§ PROBLEM DESCRIPTION:
For each line below that contains the word "will", make a copy.

Pixel coordinate grounding data
▽

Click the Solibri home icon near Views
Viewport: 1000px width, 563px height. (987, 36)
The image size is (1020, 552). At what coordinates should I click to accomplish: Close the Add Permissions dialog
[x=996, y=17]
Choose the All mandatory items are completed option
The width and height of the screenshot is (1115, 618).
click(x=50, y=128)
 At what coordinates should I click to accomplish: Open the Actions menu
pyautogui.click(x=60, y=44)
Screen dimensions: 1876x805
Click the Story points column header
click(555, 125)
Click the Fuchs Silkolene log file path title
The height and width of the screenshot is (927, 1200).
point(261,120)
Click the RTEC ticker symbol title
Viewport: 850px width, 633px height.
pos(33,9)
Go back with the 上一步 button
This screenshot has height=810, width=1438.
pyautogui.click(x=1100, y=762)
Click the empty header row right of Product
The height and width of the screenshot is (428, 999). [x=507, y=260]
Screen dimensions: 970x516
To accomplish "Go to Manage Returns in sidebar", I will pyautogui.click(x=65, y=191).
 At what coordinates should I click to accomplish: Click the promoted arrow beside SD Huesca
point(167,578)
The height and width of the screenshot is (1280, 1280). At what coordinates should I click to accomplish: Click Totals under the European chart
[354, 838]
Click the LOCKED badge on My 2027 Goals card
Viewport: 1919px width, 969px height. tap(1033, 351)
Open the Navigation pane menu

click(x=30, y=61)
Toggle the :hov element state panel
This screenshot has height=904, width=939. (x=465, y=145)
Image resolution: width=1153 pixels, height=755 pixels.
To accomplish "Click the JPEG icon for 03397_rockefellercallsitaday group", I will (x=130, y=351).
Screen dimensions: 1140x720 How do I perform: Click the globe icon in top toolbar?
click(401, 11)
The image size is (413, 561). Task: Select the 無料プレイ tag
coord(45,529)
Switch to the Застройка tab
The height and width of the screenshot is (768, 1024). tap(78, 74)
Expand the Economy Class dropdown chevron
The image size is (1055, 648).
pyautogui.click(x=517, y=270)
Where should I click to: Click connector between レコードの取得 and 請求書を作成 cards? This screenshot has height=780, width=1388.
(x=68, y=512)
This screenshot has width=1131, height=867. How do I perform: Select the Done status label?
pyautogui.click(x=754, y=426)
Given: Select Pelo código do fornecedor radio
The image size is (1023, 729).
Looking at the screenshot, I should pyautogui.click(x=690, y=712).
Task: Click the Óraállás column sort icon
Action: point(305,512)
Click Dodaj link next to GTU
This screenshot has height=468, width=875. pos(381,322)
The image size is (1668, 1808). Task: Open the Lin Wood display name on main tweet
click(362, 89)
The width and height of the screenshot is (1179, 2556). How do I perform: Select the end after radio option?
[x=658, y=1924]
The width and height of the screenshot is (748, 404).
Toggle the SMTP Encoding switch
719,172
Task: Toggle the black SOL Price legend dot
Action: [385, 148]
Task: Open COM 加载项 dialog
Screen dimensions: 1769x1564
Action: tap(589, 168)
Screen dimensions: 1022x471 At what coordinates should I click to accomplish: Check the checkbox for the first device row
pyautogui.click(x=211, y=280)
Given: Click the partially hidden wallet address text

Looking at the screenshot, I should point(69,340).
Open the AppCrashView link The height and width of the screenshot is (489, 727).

△

§ WRITTEN RESPONSE:
To accomplish "Go to Manage Returns in sidebar", I will pyautogui.click(x=65, y=191).
To accomplish "Click the JPEG icon for 03397_rockefellercallsitaday group", I will (x=130, y=351).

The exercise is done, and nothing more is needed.